The Dutch DPA announced on 11 November 2019 that through 2023, it will direct its resources towards the following three areas: commercial use or re-use of personal data (trade in data), digital government and AI & algorithms. These focus areas are generally in line with the supervision and enforcement activities of the Dutch DPA and its counterparts across Europe that we have observed in our practice.
The “trade in data” focus area is broad and encompasses virtually all data monetisation practices. The DPA emphasises that it will especially direct its resources to data minimisation; privacy by design and default of Internet of Things (IoT) devices; fairness and transparency of profiling; and legitimate legal bases for monitoring individuals’ online behaviour for behavioural advertising.
In its recent guidance, the Dutch DPA took the position that purely commercial interests and maximisation of profits cannot be considered a legitimate interest in processing personal data, thus implying companies will need consent from customers instead.

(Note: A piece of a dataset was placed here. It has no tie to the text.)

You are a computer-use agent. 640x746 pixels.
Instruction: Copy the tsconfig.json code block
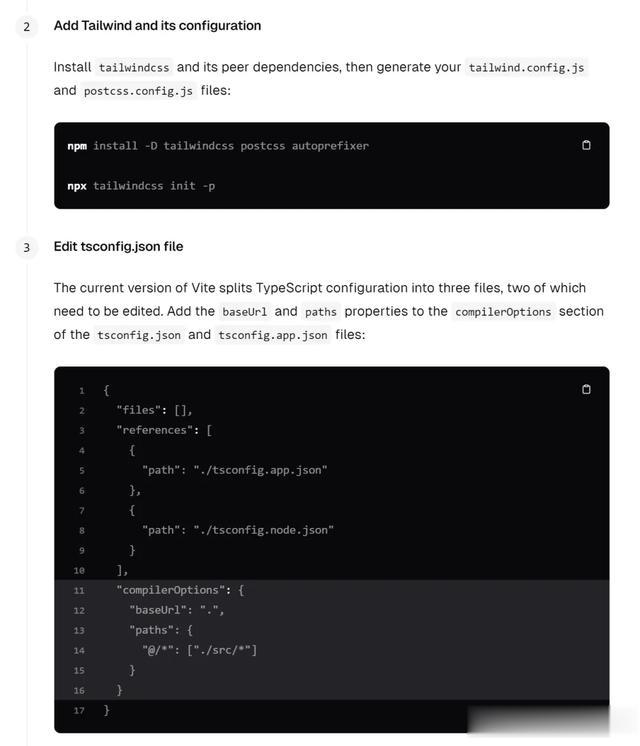586,389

In light of this guidance, we expect the Dutch DPA to take a firm line in applying the General Data Protection Regulation (GDPR) to these practices. This approach, however, appears to be in conflict with a much more flexible interpretation by the European DPAs and with case law of the Court of Justice of the European Union on this issue (for example, Google Spain and Asnef). We can see heated debates and litigation on the horizon.

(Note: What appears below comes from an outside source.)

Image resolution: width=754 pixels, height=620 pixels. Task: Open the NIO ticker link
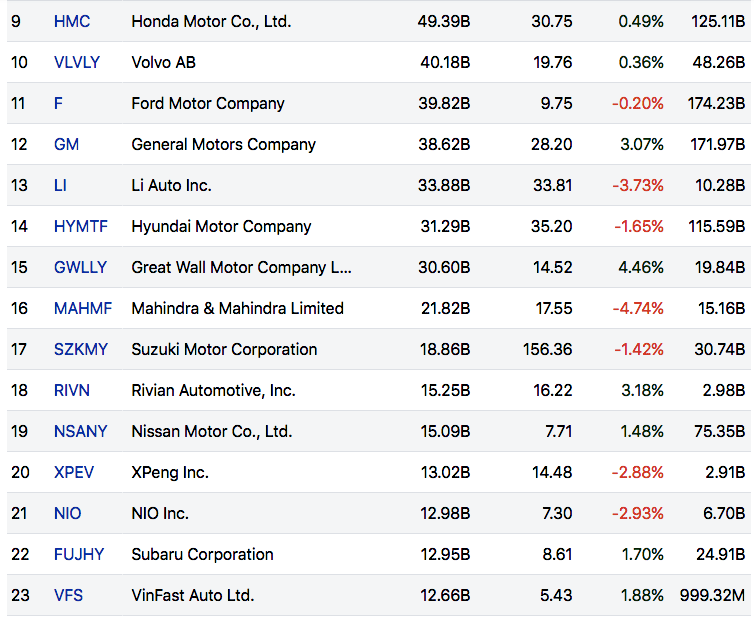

In contrast with the trade in data, the Dutch DPA elaborates much less on AI. This may be due to the general immaturity of the regulatory framework on the issue. The main priority of the DPA is to develop a monitoring system for AI systems and algorithms using personal data. The DPA highlights that companies must ensure that AI systems and algorithms not only use personal data in a GDPR-compliant manner, but also responsibly and ethically. This ties in well with the ongoing policy efforts at the European Union level to regulate AI technologies through a combination of legal and soft law mechanisms. The incoming European Commission has already announced that comprehensive legislation on the governance of AI will be proposed in early 2020. We are assisting several clients in designing future-proof AI systems, as companies will be required to consider the legal and ethical governance of AI from the outset of systems design, rather than as an afterthought.
Digital government constitutes a third theme of the Dutch DPA. Rightly so, the Dutch DPA is concerned with poor data security practices in the public sector, especially at the municipal level. Moreover, the DPA argues that non-compliant data sharing among public sector bodies seriously impairs the right to privacy by creating an undesirable imbalance of power between individual citizens – and the citizenry more generally – and the government. This applies particularly to people who have fewer means to defend themselves against information and power asymmetries.
Whereas the Dutch DPA used to communicate themes on an annual basis, it has now committed itself to these areas for the foreseeable future. This approach makes sense as any serious investigation takes several years to come to a conclusion. The DPA now signals that it will also shift its attention from providing guidance on the meaning of privacy obligations, towards enforcing those obligations. Companies that find themselves within the scope of these focus areas should heed that message.